In deze zaak heeft VGZ Zorgverzekeraar N.V. een vordering ingesteld tegen [gedaagde] wegens een betalingsachterstand van zorgpremies. De gedaagde heeft een zorgverzekering afgesloten bij VGZ en is verplicht om maandelijks premie te betalen. VGZ stelt dat [gedaagde] de premies over de periode van november 2018 tot en met augustus 2023 niet volledig heeft betaald, wat heeft geleid tot een achterstand van € 3.171,76. VGZ eist dat [gedaagde] dit bedrag betaalt, evenals buitengerechtelijke incassokosten en wettelijke rente. In de procedure heeft VGZ haar vordering beperkt tot € 2.500,- ter besparing van proceskosten.
[gedaagde] heeft verweer gevoerd en betoogd dat de achterstand is ontstaan door fouten van de gemachtigde, Flanderijn Gerechtsdeurwaarders, en dat zij slachtoffer is van onrechtmatige handelingen door de gemeente Rotterdam. De kantonrechter heeft echter geoordeeld dat VGZ voldoende bewijs heeft geleverd van de betalingsachterstand en dat [gedaagde] niet heeft aangetoond dat zij meer heeft betaald dan VGZ heeft gespecificeerd. De kantonrechter heeft de vordering van VGZ toegewezen en [gedaagde] veroordeeld tot betaling van € 2.500,-, inclusief rente en incassokosten.

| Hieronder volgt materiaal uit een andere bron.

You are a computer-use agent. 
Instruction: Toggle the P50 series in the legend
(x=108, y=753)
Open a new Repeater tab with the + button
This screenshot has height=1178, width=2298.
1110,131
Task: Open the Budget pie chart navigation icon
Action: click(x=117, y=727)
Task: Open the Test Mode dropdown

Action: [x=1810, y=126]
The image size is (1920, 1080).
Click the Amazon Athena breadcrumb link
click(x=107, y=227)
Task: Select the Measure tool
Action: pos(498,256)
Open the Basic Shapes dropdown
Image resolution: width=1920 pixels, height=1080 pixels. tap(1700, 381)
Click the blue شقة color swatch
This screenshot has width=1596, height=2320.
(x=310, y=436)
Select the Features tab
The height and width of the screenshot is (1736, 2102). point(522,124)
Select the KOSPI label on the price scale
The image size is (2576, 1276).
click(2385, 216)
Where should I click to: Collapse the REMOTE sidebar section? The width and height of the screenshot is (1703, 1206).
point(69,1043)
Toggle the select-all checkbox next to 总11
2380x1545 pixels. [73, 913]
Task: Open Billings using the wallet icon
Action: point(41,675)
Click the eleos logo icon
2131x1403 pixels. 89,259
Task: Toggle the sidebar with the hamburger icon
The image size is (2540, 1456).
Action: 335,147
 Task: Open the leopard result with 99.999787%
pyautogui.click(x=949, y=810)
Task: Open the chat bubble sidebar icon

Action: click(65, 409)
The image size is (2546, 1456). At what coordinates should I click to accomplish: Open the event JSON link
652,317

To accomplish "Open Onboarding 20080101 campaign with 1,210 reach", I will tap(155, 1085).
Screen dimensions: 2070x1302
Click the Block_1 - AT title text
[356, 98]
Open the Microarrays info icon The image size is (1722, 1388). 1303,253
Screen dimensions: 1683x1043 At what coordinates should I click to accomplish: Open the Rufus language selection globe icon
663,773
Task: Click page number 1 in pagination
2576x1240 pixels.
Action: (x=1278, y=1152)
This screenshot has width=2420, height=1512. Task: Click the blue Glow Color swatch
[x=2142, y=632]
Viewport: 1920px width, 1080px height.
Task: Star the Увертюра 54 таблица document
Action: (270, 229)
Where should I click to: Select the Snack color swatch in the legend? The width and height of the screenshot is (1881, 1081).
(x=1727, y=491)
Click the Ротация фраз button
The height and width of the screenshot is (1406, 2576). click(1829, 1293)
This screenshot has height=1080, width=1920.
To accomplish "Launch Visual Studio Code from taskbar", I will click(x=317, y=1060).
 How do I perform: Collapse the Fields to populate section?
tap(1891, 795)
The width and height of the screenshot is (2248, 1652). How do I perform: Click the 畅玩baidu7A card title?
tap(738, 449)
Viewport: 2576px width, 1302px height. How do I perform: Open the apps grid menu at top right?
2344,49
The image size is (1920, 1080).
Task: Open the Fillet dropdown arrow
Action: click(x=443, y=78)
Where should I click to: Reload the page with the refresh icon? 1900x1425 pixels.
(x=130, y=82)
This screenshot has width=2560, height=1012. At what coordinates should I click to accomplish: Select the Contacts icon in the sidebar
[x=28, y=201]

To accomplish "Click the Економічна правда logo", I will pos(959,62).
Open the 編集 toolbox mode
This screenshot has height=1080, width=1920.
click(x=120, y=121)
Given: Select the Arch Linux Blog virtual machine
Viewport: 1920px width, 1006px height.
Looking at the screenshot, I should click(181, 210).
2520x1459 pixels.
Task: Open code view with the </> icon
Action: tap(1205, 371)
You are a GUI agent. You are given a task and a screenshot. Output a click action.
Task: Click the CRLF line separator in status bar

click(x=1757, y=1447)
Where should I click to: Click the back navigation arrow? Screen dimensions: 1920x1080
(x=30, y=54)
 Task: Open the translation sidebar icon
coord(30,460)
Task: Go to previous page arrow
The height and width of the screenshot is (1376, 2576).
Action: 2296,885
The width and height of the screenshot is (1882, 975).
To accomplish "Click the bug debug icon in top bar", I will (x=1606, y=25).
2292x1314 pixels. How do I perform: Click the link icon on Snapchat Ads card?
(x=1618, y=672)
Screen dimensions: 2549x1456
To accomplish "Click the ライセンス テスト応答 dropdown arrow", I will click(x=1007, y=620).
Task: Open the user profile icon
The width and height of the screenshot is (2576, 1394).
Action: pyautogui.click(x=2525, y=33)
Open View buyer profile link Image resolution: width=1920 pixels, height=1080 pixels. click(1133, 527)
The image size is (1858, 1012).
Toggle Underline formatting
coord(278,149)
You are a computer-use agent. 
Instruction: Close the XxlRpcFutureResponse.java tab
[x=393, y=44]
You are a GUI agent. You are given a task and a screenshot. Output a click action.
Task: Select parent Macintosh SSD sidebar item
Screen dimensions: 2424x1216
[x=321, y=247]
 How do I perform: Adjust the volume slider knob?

Daarnaast is [gedaagde] veroordeeld in de proceskosten, die zijn begroot op € 1.114,48. Het vonnis is uitvoerbaar bij voorraad verklaard, wat betekent dat VGZ het vonnis onmiddellijk kan uitvoeren, ook als [gedaagde] in hoger beroep gaat. De kantonrechter heeft benadrukt dat de overige klachten van [gedaagde] over onrechtmatige handelingen door derden niet relevant zijn voor deze procedure.